» To do
Repeat the records verbatim and leave the pictures out of your copy.

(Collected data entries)
· · ·
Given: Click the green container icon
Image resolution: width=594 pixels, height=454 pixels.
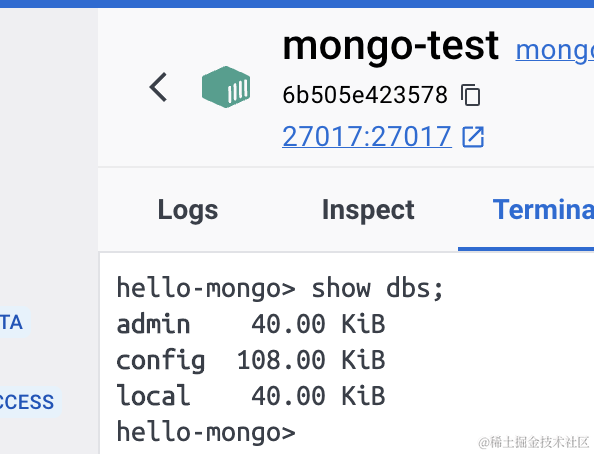Looking at the screenshot, I should click(226, 87).
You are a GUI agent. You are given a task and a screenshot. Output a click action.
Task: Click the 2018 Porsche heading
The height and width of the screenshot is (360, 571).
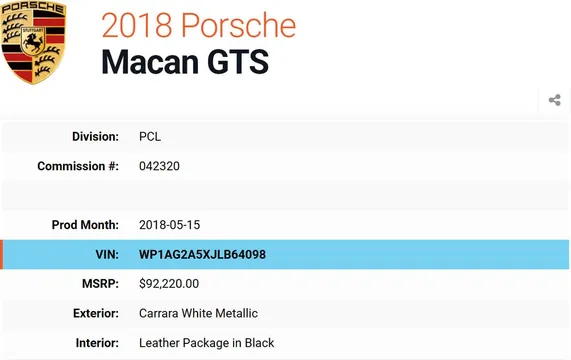point(198,25)
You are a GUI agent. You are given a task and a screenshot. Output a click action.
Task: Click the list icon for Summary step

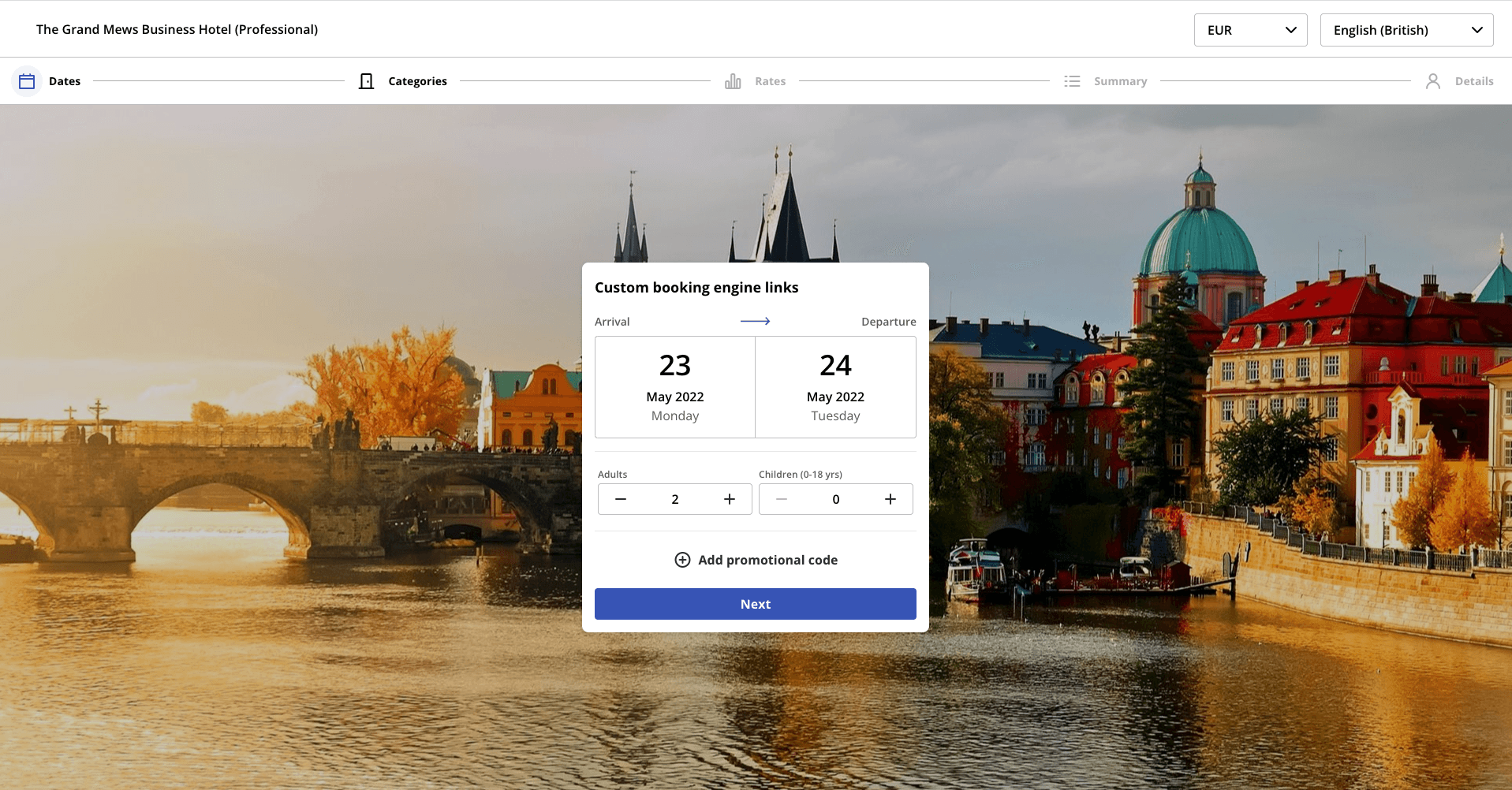[x=1072, y=81]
· · ·
» Solution to the exercise
Given: Click the green container icon
Image resolution: width=594 pixels, height=454 pixels.
Looking at the screenshot, I should click(226, 87).
You are a GUI agent. You are given a task and a screenshot. Output a click action.
Task: Click the 2018 Porsche heading
The height and width of the screenshot is (360, 571).
point(198,25)
You are a GUI agent. You are given a task and a screenshot. Output a click action.
Task: Click the list icon for Summary step

[x=1072, y=81]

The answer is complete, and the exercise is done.